*** Records supplied ***
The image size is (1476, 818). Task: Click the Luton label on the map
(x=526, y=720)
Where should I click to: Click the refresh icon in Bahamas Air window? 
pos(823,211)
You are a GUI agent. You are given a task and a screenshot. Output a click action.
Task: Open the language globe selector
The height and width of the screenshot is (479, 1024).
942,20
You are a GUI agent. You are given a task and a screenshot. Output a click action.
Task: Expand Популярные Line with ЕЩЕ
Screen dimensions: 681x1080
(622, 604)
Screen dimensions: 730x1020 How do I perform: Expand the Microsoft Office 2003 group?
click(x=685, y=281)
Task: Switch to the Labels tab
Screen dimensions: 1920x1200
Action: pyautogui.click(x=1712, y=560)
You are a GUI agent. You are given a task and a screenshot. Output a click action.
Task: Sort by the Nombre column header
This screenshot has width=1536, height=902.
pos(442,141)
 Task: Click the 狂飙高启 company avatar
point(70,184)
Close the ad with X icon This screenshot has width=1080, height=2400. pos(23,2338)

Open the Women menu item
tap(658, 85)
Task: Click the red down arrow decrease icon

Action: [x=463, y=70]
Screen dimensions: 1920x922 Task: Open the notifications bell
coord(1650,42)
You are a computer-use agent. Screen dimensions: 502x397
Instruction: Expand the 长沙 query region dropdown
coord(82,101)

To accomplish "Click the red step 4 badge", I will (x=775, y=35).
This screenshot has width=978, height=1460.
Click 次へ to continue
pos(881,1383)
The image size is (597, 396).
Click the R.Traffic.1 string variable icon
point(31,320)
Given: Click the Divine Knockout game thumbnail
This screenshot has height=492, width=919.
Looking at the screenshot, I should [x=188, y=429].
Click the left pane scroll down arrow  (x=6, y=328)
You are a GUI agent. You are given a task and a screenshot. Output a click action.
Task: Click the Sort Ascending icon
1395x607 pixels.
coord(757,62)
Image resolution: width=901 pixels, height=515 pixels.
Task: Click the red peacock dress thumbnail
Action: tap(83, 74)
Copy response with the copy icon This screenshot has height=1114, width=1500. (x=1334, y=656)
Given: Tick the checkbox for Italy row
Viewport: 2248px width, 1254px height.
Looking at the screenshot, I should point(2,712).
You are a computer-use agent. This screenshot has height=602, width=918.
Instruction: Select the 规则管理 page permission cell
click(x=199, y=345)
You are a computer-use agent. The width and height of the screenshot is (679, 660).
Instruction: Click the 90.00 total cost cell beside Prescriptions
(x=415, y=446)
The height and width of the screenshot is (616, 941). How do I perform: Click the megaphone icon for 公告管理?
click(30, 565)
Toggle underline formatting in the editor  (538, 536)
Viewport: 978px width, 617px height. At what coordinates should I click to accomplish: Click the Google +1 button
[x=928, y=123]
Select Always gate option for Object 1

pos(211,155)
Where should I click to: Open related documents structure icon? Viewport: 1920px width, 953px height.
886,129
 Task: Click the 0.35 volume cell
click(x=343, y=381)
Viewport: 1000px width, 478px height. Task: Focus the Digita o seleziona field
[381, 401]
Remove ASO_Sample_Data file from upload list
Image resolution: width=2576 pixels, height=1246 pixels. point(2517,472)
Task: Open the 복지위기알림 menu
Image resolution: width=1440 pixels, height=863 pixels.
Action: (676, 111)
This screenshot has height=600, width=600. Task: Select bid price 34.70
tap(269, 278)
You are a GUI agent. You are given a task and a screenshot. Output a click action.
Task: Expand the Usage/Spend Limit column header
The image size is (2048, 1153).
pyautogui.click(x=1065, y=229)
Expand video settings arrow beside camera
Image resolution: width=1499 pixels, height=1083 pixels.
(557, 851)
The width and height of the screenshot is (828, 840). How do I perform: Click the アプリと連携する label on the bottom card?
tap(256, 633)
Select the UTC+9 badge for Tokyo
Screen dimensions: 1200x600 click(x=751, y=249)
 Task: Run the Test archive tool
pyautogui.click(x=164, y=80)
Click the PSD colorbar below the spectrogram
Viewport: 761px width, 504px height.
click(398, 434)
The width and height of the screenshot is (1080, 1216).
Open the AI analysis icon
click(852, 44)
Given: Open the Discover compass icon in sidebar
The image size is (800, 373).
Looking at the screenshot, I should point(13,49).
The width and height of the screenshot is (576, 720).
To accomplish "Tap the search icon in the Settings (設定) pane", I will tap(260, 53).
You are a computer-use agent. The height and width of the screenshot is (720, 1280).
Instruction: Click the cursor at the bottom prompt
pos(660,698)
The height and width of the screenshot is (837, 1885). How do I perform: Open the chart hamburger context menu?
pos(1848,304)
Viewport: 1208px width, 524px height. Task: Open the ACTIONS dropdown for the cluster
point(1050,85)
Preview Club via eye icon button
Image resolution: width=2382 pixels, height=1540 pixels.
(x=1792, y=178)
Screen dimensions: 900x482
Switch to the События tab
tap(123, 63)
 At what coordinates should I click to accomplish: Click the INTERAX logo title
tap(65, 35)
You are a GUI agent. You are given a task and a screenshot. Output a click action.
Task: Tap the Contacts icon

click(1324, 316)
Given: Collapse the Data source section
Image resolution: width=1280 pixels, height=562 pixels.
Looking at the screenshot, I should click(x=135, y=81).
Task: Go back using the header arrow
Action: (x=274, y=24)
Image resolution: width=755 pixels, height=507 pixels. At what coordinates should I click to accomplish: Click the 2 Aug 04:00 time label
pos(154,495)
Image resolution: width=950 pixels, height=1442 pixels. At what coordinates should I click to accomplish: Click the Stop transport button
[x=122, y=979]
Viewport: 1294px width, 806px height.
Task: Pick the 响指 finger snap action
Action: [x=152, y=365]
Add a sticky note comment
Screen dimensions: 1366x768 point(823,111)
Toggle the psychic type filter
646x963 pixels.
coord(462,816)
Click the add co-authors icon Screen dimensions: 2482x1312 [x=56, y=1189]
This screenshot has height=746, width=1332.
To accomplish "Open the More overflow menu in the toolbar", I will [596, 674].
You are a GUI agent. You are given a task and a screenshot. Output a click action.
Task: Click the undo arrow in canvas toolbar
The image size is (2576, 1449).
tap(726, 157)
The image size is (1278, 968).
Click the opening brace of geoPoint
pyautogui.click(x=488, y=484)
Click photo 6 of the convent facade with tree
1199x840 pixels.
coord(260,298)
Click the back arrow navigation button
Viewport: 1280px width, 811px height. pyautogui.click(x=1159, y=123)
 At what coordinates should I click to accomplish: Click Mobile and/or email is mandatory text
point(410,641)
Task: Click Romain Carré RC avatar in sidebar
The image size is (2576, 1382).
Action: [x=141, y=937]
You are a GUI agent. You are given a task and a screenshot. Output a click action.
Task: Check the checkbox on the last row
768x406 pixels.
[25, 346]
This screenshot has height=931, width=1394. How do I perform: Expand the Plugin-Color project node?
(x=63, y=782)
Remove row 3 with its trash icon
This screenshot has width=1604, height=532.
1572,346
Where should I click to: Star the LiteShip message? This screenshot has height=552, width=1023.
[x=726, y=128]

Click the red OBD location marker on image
***
- Do this: Rewrite all of the records above with "GUI agent" swapped for "screen agent" everywhere it appears, leaving everything else unchanged.

- In response:
The image size is (1476, 818). Task: Click the Luton label on the map
(x=526, y=720)
Where should I click to: Click the refresh icon in Bahamas Air window? 
pos(823,211)
You are a screen agent. You are given a task and a screenshot. Output a click action.
Task: Open the language globe selector
The height and width of the screenshot is (479, 1024).
942,20
You are a screen agent. You are given a task and a screenshot. Output a click action.
Task: Expand Популярные Line with ЕЩЕ
Screen dimensions: 681x1080
(622, 604)
Screen dimensions: 730x1020 How do I perform: Expand the Microsoft Office 2003 group?
click(x=685, y=281)
Task: Switch to the Labels tab
Screen dimensions: 1920x1200
Action: pyautogui.click(x=1712, y=560)
You are a screen agent. You are given a task and a screenshot. Output a click action.
Task: Sort by the Nombre column header
This screenshot has width=1536, height=902.
pos(442,141)
 Task: Click the 狂飙高启 company avatar
point(70,184)
Close the ad with X icon This screenshot has width=1080, height=2400. pos(23,2338)

Open the Women menu item
tap(658, 85)
Task: Click the red down arrow decrease icon

Action: [x=463, y=70]
Screen dimensions: 1920x922 Task: Open the notifications bell
coord(1650,42)
You are a computer-use agent. Screen dimensions: 502x397
Instruction: Expand the 长沙 query region dropdown
coord(82,101)

To accomplish "Click the red step 4 badge", I will (x=775, y=35).
This screenshot has width=978, height=1460.
Click 次へ to continue
pos(881,1383)
The image size is (597, 396).
Click the R.Traffic.1 string variable icon
point(31,320)
Given: Click the Divine Knockout game thumbnail
This screenshot has height=492, width=919.
Looking at the screenshot, I should [x=188, y=429].
Click the left pane scroll down arrow  (x=6, y=328)
You are a screen agent. You are given a task and a screenshot. Output a click action.
Task: Click the Sort Ascending icon
1395x607 pixels.
coord(757,62)
Image resolution: width=901 pixels, height=515 pixels.
Task: Click the red peacock dress thumbnail
Action: tap(83, 74)
Copy response with the copy icon This screenshot has height=1114, width=1500. (x=1334, y=656)
Given: Tick the checkbox for Italy row
Viewport: 2248px width, 1254px height.
Looking at the screenshot, I should point(2,712).
You are a computer-use agent. This screenshot has height=602, width=918.
Instruction: Select the 规则管理 page permission cell
click(x=199, y=345)
You are a computer-use agent. The width and height of the screenshot is (679, 660).
Instruction: Click the 90.00 total cost cell beside Prescriptions
(x=415, y=446)
The height and width of the screenshot is (616, 941). How do I perform: Click the megaphone icon for 公告管理?
click(30, 565)
Toggle underline formatting in the editor  (538, 536)
Viewport: 978px width, 617px height. At what coordinates should I click to accomplish: Click the Google +1 button
[x=928, y=123]
Select Always gate option for Object 1

pos(211,155)
Where should I click to: Open related documents structure icon? Viewport: 1920px width, 953px height.
886,129
 Task: Click the 0.35 volume cell
click(x=343, y=381)
Viewport: 1000px width, 478px height. Task: Focus the Digita o seleziona field
[381, 401]
Remove ASO_Sample_Data file from upload list
Image resolution: width=2576 pixels, height=1246 pixels. point(2517,472)
Task: Open the 복지위기알림 menu
Image resolution: width=1440 pixels, height=863 pixels.
Action: (676, 111)
This screenshot has height=600, width=600. Task: Select bid price 34.70
tap(269, 278)
You are a screen agent. You are given a task and a screenshot. Output a click action.
Task: Expand the Usage/Spend Limit column header
The image size is (2048, 1153).
pyautogui.click(x=1065, y=229)
Expand video settings arrow beside camera
Image resolution: width=1499 pixels, height=1083 pixels.
(557, 851)
The width and height of the screenshot is (828, 840). How do I perform: Click the アプリと連携する label on the bottom card?
tap(256, 633)
Select the UTC+9 badge for Tokyo
Screen dimensions: 1200x600 click(x=751, y=249)
 Task: Run the Test archive tool
pyautogui.click(x=164, y=80)
Click the PSD colorbar below the spectrogram
Viewport: 761px width, 504px height.
click(398, 434)
The width and height of the screenshot is (1080, 1216).
Open the AI analysis icon
click(852, 44)
Given: Open the Discover compass icon in sidebar
The image size is (800, 373).
Looking at the screenshot, I should point(13,49).
The width and height of the screenshot is (576, 720).
To accomplish "Tap the search icon in the Settings (設定) pane", I will tap(260, 53).
You are a computer-use agent. The height and width of the screenshot is (720, 1280).
Instruction: Click the cursor at the bottom prompt
pos(660,698)
The height and width of the screenshot is (837, 1885). How do I perform: Open the chart hamburger context menu?
pos(1848,304)
Viewport: 1208px width, 524px height. Task: Open the ACTIONS dropdown for the cluster
point(1050,85)
Preview Club via eye icon button
Image resolution: width=2382 pixels, height=1540 pixels.
(x=1792, y=178)
Screen dimensions: 900x482
Switch to the События tab
tap(123, 63)
 At what coordinates should I click to accomplish: Click the INTERAX logo title
tap(65, 35)
You are a screen agent. You are given a task and a screenshot. Output a click action.
Task: Tap the Contacts icon

click(1324, 316)
Given: Collapse the Data source section
Image resolution: width=1280 pixels, height=562 pixels.
Looking at the screenshot, I should click(x=135, y=81).
Task: Go back using the header arrow
Action: (x=274, y=24)
Image resolution: width=755 pixels, height=507 pixels. At what coordinates should I click to accomplish: Click the 2 Aug 04:00 time label
pos(154,495)
Image resolution: width=950 pixels, height=1442 pixels. At what coordinates should I click to accomplish: Click the Stop transport button
[x=122, y=979]
Viewport: 1294px width, 806px height.
Task: Pick the 响指 finger snap action
Action: [x=152, y=365]
Add a sticky note comment
Screen dimensions: 1366x768 point(823,111)
Toggle the psychic type filter
646x963 pixels.
coord(462,816)
Click the add co-authors icon Screen dimensions: 2482x1312 [x=56, y=1189]
This screenshot has height=746, width=1332.
To accomplish "Open the More overflow menu in the toolbar", I will [596, 674].
You are a screen agent. You are given a task and a screenshot. Output a click action.
Task: Click the undo arrow in canvas toolbar
The image size is (2576, 1449).
tap(726, 157)
The image size is (1278, 968).
Click the opening brace of geoPoint
pyautogui.click(x=488, y=484)
Click photo 6 of the convent facade with tree
1199x840 pixels.
coord(260,298)
Click the back arrow navigation button
Viewport: 1280px width, 811px height. pyautogui.click(x=1159, y=123)
 At what coordinates should I click to accomplish: Click Mobile and/or email is mandatory text
point(410,641)
Task: Click Romain Carré RC avatar in sidebar
The image size is (2576, 1382).
Action: [x=141, y=937]
You are a screen agent. You are given a task and a screenshot. Output a click action.
Task: Check the checkbox on the last row
768x406 pixels.
[25, 346]
This screenshot has height=931, width=1394. How do I perform: Expand the Plugin-Color project node?
(x=63, y=782)
Remove row 3 with its trash icon
This screenshot has width=1604, height=532.
1572,346
Where should I click to: Star the LiteShip message? This screenshot has height=552, width=1023.
[x=726, y=128]

Click the red OBD location marker on image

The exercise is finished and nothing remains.